Following is a summary of the technical features of the Home Energy Saver. (Technical details on IT can be found here.) More in-depth engineering documentation is gathered here. The Home Energy Saver Team has also conducted an extensive review of web- and disk-based home energy calculators, including comparisons of features and an exploration of accuracy issues (Mills 2002 and 2004).

About the Heating and Cooling Module

The Home Energy Saver calculates heating and cooling consumption using the DOE-2 (version 2.1E), building simulation program (version 2.1E), developed by the U.S. Department of Energy. The program performs a full annual simulation for a typical weather year (involving 8760 hourly calculations -- using air temperatures, relative humidities, solar radiation, etc.) in about 2 seconds, after the user assembles the necessary information describing their home. Users can choose from almost 300 weather locations around the United States. DOE-2 performs a very sophisticated series of calculations, but the web-based user interface is relatively simple and results are distilled into a useful form. Calculations are done using a Building Description Language, or BDL, which consists of detailed information on the dimensions, materials, and construction of the foundation, walls, doors, windows, ceiling, and roof of a building, through which heat flows; the quantities and schedules of occupants, appliances, lighting, and equipment that generate heat inside the building; the sizes, efficiencies, and schedules of the heating and cooling systems used to condition the building; and, if desired, the local utility rates for the energy sources used to operate the heating and cooling systems (Birdsall et al. 1990).

DOE-2 is a complex physical model that accounts for the interactions between the weather conditions, building structure, and interior conditions. The first part of the DOE-2 program, the LOADS subprogram, determines the heating and cooling required in the building, given the weather conditions imposed on it. The SYSTEMS subprogram, the second part of DOE-2, calculates the energy used to operate the heating and cooling systems, and the degree to which these systems satisfy the comfort conditions required in the building. The third part of DOE-2, the PLANT subprogram, calculates the energy used to operate central heating and cooling systems, such as boilers and chillers, if such systems are used to feed individual heating and cooling units. Based on the specified utility prices, the ECONOMICS subprogram estimates the costs of the energy resources expended in operating the building conditioning systems.

About the Water Heating Module

To prepare the estimates, we use a detailed method developed here at Lawrence Berkeley National Laboratory. The original development of the water heating analytical method was sponsored by the U.S. Department of Energy, Office of Building Technology, State, and Community Programs as part of their appliance standards analysis program.

This module calculates energy consumption for heating water in three steps. The first step is to estimate average daily hot water use. This calculation is based on number and ages of people living in the house, presence or absence of a dishwasher and a clothes washer, the water heater temperature setting and tank size, and the local climate (Lutz et al. 1996).

Once the average daily hot water use has been estimated, a simple calculation is done to determine the daily energy use by the water heater. The calculation uses the energy consumption characteristics of the water heater as determined by the DOE Energy Factor test, air and water temperatures, and how much hot water is used on an average day. The last step is to convert the daily energy use into annual consumption of specific fuels, (e.g. electricity and gas).

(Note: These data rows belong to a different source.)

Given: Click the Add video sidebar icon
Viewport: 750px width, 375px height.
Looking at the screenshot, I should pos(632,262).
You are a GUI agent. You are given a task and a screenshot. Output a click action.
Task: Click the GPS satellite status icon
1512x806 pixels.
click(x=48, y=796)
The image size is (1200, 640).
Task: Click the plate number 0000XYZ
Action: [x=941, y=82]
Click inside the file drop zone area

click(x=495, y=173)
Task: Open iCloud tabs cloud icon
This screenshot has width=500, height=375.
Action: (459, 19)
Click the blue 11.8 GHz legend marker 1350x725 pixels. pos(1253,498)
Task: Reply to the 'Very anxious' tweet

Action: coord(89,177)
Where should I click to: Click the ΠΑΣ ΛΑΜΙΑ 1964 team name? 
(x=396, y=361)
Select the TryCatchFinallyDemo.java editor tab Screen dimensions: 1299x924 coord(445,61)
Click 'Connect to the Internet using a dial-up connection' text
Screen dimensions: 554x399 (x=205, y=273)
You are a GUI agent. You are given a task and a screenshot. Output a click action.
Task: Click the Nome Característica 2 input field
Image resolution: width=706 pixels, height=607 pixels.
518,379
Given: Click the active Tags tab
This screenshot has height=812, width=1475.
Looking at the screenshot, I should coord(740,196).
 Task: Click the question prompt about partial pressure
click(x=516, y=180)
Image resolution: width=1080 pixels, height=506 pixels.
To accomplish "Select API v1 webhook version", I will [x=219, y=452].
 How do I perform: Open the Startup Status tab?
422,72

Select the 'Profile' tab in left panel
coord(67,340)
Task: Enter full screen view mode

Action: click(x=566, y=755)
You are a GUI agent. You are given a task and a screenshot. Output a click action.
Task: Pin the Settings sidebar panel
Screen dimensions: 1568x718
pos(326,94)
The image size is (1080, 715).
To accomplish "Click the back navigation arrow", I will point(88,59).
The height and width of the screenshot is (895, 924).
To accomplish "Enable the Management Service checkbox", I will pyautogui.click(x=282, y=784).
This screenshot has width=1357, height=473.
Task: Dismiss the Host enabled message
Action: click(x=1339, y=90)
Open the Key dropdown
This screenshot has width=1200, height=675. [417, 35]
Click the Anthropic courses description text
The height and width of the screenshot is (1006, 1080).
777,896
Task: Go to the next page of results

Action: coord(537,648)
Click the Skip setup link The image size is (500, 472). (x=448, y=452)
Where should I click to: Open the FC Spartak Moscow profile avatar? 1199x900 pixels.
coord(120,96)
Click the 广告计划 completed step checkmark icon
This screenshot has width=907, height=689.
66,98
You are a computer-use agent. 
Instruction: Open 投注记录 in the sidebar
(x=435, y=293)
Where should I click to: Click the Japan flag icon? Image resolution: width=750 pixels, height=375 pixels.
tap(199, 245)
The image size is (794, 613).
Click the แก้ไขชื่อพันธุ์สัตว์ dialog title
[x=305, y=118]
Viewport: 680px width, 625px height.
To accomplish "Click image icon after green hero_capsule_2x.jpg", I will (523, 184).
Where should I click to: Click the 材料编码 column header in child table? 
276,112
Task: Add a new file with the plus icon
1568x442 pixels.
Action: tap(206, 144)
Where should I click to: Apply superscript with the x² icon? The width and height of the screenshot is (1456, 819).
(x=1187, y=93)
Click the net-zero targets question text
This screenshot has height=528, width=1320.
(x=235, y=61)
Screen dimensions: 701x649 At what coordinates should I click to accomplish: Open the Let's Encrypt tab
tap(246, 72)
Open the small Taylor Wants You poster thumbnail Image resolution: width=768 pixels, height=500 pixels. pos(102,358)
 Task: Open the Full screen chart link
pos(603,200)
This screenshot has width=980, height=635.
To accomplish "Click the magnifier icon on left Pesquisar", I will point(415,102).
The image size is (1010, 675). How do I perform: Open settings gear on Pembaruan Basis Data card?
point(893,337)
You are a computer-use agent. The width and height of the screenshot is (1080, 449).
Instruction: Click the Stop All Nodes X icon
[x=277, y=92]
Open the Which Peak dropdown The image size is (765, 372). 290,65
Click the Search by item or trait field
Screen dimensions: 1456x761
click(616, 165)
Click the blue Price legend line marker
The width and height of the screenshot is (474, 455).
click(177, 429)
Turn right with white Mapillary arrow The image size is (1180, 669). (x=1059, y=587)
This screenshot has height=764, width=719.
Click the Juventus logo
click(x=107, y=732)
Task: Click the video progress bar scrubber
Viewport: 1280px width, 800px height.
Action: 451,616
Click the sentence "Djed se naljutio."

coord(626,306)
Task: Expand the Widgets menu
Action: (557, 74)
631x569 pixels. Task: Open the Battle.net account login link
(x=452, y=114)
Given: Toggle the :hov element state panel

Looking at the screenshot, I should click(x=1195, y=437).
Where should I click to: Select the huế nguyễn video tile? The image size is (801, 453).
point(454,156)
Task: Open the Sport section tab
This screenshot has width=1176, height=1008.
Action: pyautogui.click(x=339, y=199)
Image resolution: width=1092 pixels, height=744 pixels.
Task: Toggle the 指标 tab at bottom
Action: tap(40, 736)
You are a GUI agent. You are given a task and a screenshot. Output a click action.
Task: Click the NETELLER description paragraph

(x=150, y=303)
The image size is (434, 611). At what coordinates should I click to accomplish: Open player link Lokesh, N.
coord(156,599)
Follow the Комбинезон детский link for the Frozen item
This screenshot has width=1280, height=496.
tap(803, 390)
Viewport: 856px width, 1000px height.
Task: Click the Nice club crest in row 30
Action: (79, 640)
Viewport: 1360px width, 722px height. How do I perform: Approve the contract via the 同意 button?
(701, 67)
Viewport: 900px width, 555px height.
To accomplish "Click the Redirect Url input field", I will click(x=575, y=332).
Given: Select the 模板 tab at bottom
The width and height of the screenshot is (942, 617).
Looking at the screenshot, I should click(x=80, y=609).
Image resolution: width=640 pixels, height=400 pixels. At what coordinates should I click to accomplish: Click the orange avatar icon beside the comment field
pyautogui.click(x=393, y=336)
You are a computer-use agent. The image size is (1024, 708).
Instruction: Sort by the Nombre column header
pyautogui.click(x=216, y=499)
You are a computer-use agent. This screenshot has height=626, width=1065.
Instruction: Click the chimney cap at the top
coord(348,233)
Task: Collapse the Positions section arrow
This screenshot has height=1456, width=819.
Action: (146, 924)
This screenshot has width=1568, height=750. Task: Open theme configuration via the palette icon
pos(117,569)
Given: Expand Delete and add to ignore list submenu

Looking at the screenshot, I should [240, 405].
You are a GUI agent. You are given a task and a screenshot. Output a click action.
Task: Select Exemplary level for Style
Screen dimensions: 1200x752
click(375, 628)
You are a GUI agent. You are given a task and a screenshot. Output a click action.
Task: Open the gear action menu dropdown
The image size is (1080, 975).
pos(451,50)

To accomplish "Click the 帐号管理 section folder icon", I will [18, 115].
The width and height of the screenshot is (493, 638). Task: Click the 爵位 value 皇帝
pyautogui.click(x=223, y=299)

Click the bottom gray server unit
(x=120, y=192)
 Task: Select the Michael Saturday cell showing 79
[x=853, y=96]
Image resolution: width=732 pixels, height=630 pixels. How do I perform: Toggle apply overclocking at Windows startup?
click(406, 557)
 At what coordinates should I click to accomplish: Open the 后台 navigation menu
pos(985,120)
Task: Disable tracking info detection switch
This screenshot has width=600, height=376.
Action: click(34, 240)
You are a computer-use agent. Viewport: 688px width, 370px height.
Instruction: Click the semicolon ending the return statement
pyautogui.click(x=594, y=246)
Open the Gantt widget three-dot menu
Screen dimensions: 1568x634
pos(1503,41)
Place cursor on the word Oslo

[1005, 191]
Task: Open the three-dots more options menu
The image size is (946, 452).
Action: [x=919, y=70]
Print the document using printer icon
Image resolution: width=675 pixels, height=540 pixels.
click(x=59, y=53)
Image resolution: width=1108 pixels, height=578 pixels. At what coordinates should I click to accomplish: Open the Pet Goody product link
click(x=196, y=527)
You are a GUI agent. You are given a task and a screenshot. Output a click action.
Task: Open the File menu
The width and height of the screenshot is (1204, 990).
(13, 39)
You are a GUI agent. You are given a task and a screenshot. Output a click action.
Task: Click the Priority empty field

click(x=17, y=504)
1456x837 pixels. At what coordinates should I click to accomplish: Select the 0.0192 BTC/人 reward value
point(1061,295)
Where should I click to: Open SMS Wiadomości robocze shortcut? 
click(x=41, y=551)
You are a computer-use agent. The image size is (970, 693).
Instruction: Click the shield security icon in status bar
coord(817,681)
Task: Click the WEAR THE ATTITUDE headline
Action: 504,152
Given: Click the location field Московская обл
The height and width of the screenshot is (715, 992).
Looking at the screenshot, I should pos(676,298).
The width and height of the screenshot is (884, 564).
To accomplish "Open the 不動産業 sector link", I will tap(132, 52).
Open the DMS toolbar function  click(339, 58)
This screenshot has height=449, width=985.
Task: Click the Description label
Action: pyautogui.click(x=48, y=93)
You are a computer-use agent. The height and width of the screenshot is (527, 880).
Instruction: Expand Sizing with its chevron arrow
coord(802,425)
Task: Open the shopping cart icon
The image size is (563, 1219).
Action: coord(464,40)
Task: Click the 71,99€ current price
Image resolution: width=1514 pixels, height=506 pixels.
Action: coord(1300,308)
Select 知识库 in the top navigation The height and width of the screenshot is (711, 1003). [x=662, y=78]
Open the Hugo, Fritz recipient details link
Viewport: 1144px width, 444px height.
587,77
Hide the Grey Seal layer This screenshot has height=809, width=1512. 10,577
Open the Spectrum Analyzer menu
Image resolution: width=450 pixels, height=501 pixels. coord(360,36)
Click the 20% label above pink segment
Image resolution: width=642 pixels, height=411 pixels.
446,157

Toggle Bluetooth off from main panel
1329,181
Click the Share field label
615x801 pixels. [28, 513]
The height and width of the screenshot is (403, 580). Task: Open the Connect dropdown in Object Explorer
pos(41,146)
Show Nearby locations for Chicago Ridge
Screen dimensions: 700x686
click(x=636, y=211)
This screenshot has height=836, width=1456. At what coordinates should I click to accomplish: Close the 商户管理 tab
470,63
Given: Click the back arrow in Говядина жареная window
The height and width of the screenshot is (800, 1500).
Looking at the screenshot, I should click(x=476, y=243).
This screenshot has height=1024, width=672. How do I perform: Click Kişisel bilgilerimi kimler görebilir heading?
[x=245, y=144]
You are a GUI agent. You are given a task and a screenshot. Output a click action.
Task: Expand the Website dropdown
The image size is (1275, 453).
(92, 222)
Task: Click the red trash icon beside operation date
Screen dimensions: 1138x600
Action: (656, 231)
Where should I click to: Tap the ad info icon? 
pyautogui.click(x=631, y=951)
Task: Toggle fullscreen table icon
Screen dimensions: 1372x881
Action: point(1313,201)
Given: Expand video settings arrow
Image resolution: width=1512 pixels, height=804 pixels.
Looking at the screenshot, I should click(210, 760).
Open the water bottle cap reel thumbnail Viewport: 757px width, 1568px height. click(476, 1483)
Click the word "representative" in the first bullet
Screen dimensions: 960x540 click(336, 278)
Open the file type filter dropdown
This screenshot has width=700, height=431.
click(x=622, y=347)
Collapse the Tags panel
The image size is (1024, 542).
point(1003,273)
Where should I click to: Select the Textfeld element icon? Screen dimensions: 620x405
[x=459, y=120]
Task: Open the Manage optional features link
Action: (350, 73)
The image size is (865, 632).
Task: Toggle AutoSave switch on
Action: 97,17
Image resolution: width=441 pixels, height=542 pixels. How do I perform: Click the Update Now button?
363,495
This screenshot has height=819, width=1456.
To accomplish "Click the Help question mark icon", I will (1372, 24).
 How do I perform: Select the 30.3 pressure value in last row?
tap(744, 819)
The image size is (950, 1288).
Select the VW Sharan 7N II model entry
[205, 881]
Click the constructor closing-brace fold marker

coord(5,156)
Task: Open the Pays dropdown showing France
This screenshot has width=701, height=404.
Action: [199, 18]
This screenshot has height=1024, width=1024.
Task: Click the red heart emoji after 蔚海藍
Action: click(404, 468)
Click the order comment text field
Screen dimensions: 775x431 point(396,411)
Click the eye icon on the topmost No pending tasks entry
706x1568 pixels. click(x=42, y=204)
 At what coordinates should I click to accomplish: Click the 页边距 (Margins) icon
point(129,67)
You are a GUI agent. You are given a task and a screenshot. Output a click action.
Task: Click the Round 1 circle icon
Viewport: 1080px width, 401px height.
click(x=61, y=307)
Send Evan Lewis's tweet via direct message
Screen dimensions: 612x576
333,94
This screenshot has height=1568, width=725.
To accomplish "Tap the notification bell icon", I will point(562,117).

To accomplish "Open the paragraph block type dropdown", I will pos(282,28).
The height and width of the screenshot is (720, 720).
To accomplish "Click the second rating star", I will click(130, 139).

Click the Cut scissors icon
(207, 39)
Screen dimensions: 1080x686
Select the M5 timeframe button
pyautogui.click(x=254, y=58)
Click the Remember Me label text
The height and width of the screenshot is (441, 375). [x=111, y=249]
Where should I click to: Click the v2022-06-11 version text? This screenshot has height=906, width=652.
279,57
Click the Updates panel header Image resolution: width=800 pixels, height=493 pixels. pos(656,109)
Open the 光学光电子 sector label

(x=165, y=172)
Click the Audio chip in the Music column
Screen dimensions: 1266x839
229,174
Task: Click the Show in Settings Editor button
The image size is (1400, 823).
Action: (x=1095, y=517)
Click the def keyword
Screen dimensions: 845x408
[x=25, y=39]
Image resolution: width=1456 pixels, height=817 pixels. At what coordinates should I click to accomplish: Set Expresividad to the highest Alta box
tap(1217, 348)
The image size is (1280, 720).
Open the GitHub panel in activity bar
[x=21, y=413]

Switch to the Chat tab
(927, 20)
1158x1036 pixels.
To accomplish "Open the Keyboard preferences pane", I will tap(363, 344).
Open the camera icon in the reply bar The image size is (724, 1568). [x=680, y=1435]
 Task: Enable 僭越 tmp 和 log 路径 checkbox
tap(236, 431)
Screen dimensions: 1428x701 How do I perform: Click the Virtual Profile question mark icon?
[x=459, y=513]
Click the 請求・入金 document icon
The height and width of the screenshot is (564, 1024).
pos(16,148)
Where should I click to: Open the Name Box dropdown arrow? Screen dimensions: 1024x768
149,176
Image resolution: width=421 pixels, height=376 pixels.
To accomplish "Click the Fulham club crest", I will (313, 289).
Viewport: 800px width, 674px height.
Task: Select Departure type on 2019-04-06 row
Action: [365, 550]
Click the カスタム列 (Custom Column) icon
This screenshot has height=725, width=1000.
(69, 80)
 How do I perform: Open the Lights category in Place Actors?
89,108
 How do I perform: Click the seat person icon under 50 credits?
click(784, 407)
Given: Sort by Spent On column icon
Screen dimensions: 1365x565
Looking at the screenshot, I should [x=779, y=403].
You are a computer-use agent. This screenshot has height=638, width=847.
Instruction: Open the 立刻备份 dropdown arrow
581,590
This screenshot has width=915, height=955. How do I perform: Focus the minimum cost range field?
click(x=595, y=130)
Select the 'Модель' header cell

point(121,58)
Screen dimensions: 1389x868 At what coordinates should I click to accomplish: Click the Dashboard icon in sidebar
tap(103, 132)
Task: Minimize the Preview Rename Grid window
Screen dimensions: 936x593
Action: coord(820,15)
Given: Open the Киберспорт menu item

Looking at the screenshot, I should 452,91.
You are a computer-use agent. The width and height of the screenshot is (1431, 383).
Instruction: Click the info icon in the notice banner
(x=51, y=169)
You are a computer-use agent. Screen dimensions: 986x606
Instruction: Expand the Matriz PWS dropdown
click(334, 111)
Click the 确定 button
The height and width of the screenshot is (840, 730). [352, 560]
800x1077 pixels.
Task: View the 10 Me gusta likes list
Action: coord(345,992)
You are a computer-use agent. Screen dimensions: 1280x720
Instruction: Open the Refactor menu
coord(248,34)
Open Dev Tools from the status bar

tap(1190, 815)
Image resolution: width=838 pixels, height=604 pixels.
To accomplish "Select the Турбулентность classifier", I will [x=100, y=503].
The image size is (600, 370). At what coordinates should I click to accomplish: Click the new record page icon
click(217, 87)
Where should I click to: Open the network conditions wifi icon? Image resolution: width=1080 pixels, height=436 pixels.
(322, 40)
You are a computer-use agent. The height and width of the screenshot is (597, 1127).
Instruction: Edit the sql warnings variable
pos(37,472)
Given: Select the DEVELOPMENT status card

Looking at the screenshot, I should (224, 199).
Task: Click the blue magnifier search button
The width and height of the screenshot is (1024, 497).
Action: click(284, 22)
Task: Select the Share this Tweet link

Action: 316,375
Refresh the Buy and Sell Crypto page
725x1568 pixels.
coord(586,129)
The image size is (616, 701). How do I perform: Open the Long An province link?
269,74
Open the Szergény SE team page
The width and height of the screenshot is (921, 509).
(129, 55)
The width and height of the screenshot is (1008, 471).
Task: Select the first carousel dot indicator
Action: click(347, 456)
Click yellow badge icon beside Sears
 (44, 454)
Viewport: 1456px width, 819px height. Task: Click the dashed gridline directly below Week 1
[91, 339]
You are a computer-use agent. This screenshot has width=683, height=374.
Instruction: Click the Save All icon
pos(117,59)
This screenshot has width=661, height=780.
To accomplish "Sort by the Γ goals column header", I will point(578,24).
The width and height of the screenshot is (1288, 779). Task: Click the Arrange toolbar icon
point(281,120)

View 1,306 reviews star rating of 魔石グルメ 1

Once energy use is calculated, we multiply by the energy price to arrive at the final energy cost. Prices for each fuel are defaulted to the average for the state in which the building is located (using the 1994 annual averages reported by the Energy Information Administration), or they can be overridden with custom inputs by the user.

You'll recognize some of the equation variables as things you are asked to provide on the web page. To simplify the process, the rest has been defaulted for you.

About the Appliance Module

The first step is to identify the appropriate unit energy consumption (UEC) for the technology in question. Large appliances, such as refrigerators, can have very different energy consumption depending on the year of manufacture, and features which affect energy use, like automatic defrost or side-by-side design. To estimate the energy consumption of these appliances, we utilized shipment weighted energy consumptions. This number is the average consumption for all units sold within a particular year weighted by the number of units in each consumption bin. This information was provided by AHAM, the Association of Home Appliance Manufacturers [AHAM 1996, and later years]. User inputs provide information about the appliance type and year. They are used in selecting energy consumption. For smaller appliances, and miscellaneous end-uses, a generalized annual UEC was used. This number is an estimate of the total energy consumed in a year, based on power draw and assumptions about typical usage. The specific assumptions pertaining to small appliances are based on the synthesis of many years of research here at Lawrence Berkeley National Laboratory (Sanchez 1997).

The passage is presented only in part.